→ **PROBLEM STATEMENT**: Below are records to repeat exactly; do not include any pictures.

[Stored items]
----------------

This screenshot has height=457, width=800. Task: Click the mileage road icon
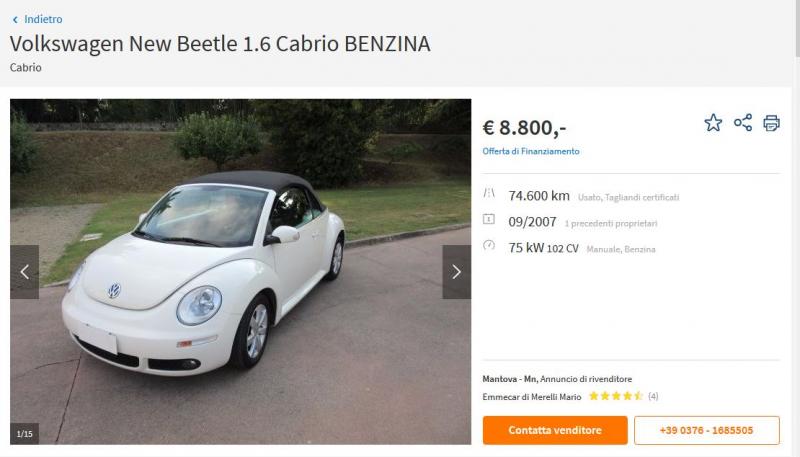click(x=489, y=193)
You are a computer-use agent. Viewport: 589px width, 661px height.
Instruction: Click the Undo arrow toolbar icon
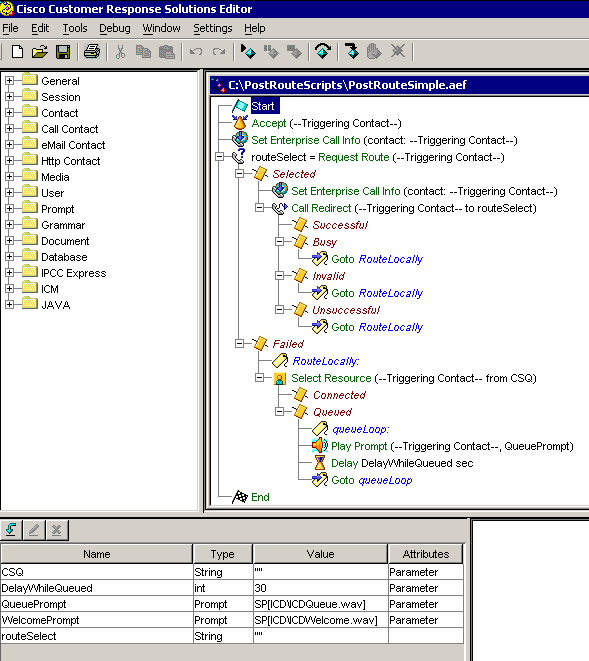pos(196,52)
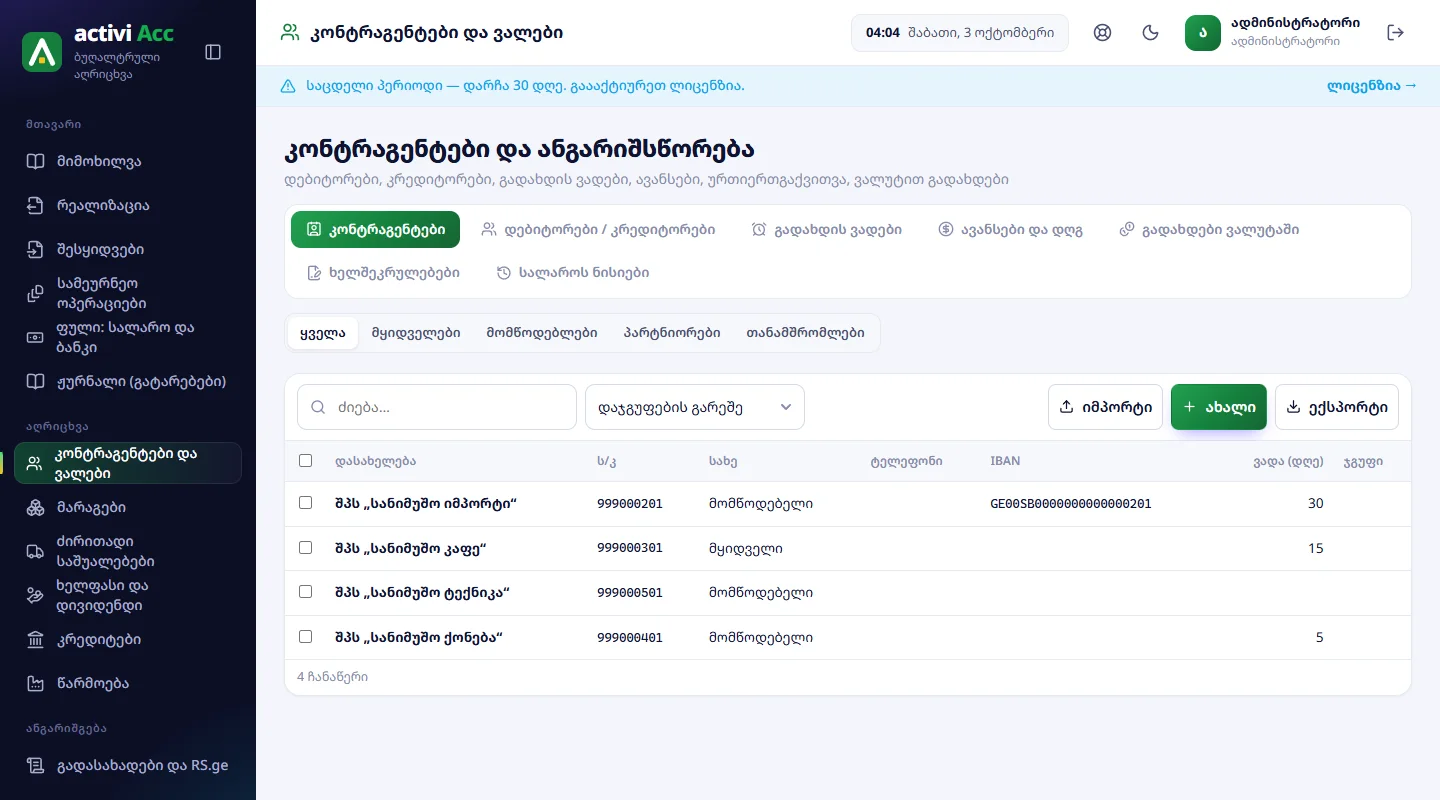
Task: Click the ძიება search field
Action: (x=437, y=407)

----------------

→ **WRITTEN RESPONSE**:
This screenshot has height=457, width=800. Task: Click the mileage road icon
click(x=489, y=193)
You are a computer-use agent. Viewport: 589px width, 661px height.
Instruction: Click the Undo arrow toolbar icon
pos(196,52)
Task: Click the ძიება search field
Action: (x=437, y=407)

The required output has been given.